Hoofdstuk 2: Conclusies en voorstellen

Op basis van de vastgestelde criteria die in het eerste hoofdstuk zijn uiteengezet, zijn de reserves en voorzieningen opnieuw afzonderlijk beoordeeld. Voor de gedetailleerde bevindingen wordt verwezen naar de bijlagen. In dit hoofdstuk wordt een samenvatting gegeven van onze bevindingen, uitmondend in een aantal voorstellen. Achtereenvolgens leest u de bevindingen en voorstellen over de algemene reserves, de bestemmingsreserves en de voorzieningen.

2.1 Algemene Reserves
Voorgesteld wordt om geen wijzigingen door te voeren ten aanzien van de algemene reserves. De Reserve voor algemene doeleinden is een vrij besteedbare reserve voor algemene doeleinden. De reserve maakt financieel-technisch deel uit van het weerstandsvermogen van de provincie en wordt gebruikt voor het sluitend maken van de meerjarenbegrotingen, zowel positief als negatief. Voor de opvang van tekorten wordt een maximale omvang van € 5 miljoen nagestreefd. Hierbij verwijzen we ook naar de afgesproken beheersmaatregelen van tekorten.

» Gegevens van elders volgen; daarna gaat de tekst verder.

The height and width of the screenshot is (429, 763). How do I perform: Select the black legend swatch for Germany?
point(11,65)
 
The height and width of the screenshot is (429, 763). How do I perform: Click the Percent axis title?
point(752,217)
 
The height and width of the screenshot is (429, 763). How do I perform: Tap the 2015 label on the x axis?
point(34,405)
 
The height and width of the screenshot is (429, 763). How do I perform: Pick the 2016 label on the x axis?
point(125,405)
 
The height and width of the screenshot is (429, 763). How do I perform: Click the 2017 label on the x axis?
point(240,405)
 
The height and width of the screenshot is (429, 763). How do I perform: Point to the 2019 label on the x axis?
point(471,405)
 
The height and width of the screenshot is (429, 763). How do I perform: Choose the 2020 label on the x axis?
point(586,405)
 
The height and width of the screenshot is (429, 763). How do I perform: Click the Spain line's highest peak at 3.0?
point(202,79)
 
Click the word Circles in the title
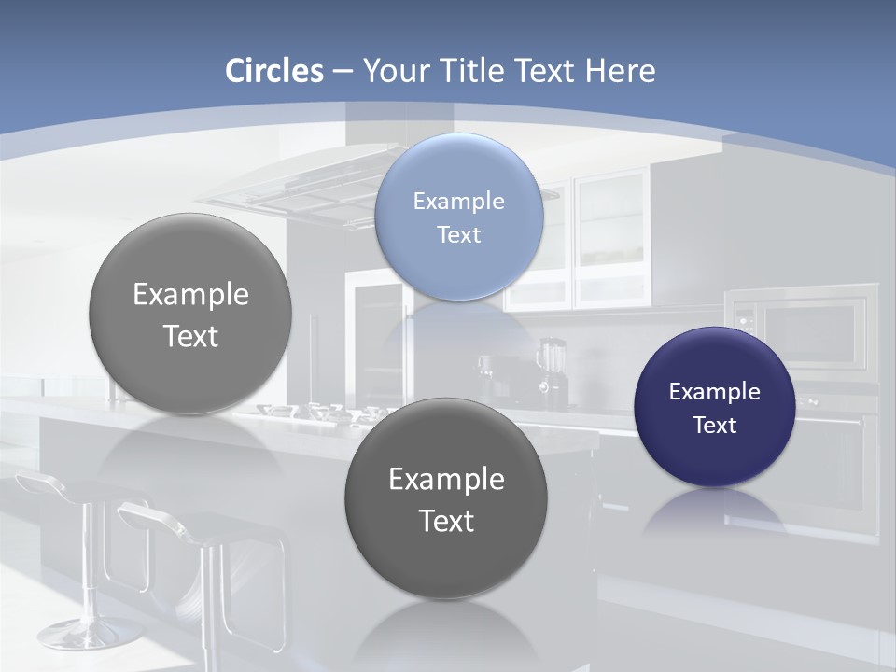click(x=273, y=71)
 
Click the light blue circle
click(x=458, y=217)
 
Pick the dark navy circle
click(x=714, y=407)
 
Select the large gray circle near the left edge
click(x=190, y=314)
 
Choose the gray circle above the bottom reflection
click(x=446, y=498)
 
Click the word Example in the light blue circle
click(x=458, y=201)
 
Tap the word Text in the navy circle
click(x=715, y=426)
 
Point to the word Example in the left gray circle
click(x=190, y=295)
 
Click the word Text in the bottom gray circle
click(x=446, y=521)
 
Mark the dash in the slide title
click(x=342, y=71)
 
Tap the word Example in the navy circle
click(x=714, y=392)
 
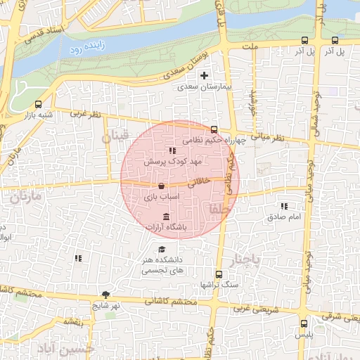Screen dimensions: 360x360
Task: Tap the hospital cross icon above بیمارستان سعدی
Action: pyautogui.click(x=205, y=75)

De Saldireserve wordt gebruikt om de bedragen naar volgende boekjaren over te hevelen. Overheveling vindt slechts plaats met instemming van provinciale staten.

De Risicoreserve is bedoeld om incidentele tegenvallers op te kunnen vangen die niet door een specifieke voorziening of de algemene reserve worden gedekt. Deze reserve is onderdeel van de totale weerstandscapaciteit en wordt betrokken bij de paragraaf weerstandsvermogen. Het huidige risicoprofiel is beschreven in de paragraaf I.2.2 Weerstandsvermogen en risicobeheersing. Ons streven is de risico's voldoende te hebben gedekt en de omvang van deze reserve is daar ook op afgestemd. Wij handhaven daarom het gewenste niveau op € 27,5 miljoen.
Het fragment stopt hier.